UFO Sweden: Reports and Ghost Rockets
When officers of this Directorate recently visited the Swedish Air Intelligence Service, this question was put to the Swedes.
Their answer was that some reliable and fully technically qualified people have reached the conclusion that 'these phenomena are obviously the result of a high technical skill which cannot be credited to any presently known culture on earth.'
They are therefore assuming that these objects originate from some previously unknown or unidentified technology, possibly outside the earth.
The document also mentioned a flying saucer crash search in a Swedish lake conducted by a Swedish naval salvage team, with the discovery of a previously unknown crater on the lake floor believed caused by the object.

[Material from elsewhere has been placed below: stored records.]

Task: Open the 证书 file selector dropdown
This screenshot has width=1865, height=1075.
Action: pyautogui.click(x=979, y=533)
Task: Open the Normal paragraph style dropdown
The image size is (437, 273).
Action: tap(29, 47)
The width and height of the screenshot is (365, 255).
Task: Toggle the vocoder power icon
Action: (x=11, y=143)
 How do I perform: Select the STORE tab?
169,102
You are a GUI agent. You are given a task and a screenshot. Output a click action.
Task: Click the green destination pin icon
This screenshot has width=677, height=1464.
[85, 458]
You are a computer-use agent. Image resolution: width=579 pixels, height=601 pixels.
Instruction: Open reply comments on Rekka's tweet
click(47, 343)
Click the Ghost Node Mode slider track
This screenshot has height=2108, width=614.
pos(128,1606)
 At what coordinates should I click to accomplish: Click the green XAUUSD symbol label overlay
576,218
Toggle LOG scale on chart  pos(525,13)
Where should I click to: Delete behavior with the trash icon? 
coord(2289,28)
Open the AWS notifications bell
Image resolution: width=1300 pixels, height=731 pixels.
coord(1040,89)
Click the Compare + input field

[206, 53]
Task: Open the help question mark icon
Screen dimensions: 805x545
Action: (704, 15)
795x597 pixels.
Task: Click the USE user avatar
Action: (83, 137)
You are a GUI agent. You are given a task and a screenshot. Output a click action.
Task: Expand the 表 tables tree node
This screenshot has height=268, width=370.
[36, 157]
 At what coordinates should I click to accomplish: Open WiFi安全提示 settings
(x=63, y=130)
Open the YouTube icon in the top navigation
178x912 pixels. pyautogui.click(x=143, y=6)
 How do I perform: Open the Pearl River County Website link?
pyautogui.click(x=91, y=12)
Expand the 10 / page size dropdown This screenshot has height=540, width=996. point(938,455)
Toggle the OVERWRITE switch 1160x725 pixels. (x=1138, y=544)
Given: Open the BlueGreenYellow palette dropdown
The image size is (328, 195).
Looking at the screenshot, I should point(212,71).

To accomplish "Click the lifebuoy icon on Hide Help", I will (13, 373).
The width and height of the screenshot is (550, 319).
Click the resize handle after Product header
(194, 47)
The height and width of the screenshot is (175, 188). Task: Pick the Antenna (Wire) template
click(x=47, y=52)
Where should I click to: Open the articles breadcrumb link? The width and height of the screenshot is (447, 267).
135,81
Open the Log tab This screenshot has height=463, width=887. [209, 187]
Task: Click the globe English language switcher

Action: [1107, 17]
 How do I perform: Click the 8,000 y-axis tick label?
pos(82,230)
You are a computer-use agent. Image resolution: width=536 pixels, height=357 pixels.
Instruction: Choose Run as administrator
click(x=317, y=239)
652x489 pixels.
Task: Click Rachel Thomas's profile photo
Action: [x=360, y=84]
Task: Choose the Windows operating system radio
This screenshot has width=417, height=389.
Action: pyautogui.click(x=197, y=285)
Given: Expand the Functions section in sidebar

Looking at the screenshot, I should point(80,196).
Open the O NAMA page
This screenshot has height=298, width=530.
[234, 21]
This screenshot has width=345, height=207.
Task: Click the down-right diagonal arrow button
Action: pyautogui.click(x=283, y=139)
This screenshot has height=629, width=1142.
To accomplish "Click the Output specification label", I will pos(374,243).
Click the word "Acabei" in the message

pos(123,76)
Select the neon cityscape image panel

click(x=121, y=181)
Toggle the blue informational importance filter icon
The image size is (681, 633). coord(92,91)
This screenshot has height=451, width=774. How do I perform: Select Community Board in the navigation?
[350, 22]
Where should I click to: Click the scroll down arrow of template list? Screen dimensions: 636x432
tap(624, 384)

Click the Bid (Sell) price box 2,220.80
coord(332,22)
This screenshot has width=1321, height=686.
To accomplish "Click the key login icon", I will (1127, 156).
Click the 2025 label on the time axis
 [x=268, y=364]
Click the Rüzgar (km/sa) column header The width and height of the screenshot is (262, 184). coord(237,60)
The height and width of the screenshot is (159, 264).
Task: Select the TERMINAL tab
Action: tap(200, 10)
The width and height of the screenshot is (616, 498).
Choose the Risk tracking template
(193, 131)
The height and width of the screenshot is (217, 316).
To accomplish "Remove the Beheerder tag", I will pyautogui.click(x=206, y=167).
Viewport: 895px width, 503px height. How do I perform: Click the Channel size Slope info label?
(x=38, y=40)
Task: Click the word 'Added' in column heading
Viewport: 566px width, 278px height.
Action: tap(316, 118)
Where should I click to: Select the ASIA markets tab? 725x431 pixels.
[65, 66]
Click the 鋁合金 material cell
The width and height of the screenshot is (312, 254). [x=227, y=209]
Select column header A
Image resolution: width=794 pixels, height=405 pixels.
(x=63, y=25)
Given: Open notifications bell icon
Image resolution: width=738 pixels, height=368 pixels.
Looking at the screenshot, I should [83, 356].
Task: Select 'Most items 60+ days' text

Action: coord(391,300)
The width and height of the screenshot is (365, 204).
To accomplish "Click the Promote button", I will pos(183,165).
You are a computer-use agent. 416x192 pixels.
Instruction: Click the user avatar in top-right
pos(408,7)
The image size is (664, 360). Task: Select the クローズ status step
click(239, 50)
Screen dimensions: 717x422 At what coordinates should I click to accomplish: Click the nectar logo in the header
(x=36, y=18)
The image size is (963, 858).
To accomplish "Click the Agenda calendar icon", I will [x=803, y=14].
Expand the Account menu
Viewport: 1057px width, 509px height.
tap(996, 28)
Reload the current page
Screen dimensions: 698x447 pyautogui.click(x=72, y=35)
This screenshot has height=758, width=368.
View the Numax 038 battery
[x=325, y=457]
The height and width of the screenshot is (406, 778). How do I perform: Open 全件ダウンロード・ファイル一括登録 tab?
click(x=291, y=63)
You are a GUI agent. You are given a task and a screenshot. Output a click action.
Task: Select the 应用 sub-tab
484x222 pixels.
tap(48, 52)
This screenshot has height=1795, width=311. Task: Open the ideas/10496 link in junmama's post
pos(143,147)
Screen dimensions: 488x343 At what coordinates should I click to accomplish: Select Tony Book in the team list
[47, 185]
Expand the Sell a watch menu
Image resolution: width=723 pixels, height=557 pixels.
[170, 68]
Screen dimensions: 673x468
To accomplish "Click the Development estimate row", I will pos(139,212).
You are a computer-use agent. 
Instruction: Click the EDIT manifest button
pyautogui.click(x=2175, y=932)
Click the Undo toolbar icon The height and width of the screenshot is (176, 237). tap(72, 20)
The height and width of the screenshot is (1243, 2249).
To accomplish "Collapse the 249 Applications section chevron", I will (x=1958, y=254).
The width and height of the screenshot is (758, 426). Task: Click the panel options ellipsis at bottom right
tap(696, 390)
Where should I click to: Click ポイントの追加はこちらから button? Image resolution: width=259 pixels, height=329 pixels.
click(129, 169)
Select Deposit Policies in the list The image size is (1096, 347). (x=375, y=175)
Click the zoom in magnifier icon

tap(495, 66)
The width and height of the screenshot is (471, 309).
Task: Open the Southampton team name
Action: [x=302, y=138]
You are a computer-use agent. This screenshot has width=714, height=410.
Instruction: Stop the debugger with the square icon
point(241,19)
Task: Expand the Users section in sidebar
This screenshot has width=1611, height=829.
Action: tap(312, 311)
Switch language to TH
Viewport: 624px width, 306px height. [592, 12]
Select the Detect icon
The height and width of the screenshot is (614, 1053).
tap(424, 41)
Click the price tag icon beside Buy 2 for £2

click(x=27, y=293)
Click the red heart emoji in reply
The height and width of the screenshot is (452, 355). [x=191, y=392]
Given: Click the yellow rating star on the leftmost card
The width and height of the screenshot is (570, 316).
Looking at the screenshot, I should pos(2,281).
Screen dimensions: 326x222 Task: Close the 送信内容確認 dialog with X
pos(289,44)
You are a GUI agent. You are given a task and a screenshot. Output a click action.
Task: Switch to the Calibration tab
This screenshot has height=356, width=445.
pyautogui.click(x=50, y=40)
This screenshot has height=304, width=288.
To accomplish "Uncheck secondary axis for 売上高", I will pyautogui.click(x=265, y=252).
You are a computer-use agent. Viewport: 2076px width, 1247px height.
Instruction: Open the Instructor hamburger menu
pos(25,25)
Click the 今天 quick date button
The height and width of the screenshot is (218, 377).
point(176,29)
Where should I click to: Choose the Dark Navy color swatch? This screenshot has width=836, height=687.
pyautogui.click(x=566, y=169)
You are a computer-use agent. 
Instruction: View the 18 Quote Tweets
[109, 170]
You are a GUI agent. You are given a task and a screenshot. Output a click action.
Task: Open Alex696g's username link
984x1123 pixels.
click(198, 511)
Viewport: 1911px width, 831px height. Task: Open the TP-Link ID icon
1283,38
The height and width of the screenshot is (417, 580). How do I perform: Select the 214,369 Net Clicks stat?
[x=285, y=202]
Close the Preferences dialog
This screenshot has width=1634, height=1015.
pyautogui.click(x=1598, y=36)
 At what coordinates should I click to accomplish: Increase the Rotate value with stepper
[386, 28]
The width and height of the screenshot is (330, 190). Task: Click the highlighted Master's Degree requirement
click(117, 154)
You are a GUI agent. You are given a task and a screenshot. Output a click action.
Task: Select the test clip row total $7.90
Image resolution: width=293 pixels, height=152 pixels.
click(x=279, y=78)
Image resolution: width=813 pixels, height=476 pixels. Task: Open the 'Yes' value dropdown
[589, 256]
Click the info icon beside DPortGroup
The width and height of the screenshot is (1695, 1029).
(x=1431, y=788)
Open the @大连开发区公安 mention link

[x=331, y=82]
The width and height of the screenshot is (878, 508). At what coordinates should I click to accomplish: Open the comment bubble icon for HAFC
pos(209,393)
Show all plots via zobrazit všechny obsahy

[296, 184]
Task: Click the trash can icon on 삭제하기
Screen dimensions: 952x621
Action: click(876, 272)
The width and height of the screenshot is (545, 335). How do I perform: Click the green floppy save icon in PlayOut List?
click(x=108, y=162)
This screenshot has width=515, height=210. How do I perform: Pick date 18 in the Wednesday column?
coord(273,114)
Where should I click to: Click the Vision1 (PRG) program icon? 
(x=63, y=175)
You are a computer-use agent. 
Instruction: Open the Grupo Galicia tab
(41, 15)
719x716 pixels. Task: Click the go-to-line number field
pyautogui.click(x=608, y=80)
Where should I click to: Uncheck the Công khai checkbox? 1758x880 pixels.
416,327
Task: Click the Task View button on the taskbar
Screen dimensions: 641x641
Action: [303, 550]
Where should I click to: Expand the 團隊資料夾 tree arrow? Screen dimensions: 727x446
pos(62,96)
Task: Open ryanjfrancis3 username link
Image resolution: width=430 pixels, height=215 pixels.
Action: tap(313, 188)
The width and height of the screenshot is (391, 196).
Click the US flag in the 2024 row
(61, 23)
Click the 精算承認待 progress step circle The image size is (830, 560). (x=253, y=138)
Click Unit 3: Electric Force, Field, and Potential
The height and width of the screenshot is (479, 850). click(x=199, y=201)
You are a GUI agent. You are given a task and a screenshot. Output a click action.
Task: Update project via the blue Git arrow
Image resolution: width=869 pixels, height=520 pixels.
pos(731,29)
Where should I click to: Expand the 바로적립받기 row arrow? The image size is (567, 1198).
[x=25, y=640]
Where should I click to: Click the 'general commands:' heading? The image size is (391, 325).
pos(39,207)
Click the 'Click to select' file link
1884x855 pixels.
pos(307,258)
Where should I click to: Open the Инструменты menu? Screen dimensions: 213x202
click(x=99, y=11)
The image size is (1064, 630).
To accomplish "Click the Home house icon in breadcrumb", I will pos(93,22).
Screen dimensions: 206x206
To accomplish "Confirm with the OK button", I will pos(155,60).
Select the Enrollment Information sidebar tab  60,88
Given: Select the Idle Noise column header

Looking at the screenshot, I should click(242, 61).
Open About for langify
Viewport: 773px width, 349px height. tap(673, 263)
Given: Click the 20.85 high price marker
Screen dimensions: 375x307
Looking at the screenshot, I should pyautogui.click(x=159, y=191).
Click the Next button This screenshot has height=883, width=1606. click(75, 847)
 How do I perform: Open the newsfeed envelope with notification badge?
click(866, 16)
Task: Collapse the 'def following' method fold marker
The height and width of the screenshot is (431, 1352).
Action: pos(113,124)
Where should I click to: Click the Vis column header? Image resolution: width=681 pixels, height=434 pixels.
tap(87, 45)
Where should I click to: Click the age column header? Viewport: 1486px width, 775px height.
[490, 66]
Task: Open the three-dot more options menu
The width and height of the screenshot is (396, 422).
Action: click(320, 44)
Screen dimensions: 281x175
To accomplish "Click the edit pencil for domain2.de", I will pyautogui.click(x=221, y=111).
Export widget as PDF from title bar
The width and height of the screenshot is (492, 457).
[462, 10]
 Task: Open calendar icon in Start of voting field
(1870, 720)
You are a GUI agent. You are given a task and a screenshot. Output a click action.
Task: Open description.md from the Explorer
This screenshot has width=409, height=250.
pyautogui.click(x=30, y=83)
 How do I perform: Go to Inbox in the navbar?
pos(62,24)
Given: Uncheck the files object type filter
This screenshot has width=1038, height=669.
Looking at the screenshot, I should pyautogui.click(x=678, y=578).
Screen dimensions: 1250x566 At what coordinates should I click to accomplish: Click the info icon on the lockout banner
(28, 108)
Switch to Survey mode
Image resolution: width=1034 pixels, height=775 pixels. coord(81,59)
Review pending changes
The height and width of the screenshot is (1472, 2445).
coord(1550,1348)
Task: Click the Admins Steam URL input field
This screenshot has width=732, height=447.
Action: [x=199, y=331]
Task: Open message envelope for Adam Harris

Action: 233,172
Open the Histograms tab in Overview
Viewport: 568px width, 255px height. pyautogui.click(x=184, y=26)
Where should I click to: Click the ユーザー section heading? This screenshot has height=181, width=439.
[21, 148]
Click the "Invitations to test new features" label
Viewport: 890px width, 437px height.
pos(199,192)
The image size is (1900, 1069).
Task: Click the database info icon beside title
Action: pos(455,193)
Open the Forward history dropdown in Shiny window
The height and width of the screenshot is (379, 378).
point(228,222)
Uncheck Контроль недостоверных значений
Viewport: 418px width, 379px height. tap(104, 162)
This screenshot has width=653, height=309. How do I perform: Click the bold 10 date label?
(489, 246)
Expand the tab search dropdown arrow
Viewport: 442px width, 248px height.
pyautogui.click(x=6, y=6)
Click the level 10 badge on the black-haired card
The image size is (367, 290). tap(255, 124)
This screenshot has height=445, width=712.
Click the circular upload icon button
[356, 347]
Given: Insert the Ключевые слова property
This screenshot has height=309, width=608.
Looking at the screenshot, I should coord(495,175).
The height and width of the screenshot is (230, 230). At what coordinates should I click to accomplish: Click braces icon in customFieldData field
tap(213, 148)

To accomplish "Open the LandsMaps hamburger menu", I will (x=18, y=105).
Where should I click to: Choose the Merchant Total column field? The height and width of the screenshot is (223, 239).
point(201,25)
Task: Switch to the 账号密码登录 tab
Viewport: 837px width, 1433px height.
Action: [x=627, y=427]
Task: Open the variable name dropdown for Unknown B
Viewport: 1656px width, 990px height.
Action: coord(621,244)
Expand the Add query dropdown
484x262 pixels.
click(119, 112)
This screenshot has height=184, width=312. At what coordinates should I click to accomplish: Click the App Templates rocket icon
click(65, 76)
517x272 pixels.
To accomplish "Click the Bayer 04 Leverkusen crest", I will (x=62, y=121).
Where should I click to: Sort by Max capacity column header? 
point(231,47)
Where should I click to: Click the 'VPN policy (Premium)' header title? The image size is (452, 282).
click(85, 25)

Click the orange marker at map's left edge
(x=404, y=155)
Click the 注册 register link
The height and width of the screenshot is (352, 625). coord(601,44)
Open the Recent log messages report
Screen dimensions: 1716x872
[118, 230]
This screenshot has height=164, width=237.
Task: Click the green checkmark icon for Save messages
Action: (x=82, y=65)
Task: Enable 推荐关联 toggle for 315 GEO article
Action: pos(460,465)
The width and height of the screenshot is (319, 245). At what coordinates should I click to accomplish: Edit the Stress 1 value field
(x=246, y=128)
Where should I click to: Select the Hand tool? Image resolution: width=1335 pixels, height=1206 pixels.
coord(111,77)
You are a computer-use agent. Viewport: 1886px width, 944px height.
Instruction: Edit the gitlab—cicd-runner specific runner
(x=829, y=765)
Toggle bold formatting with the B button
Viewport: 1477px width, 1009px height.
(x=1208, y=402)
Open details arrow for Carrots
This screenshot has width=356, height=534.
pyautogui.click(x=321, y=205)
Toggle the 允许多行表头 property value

The document ends with the statement that "we are inclined not to discredit entirely this somewhat spectacular theory [extraterrestrial origins], meantime keeping an open mind on the subject."
In 2012, UFO-Sweden will embark on an investigation into a “Ghost Rocket” sighting at a lake in an undisclosed location in the north of Sweden. The expedition headed by Clas Svahn chairman of UFO-Sweden, will consist of the original witnesses, members of UFO-Sweden and a professional diving team.
The aim of the expedition is to scan the lake bed using a side-scan sonar attached to an inflatable boat for any sign a of foreign objects. The divers will document any findings using underwater camera equipment which will be released as part of a documentation project that is following UFO-Sweden's ongoing investigation into the phenomenon.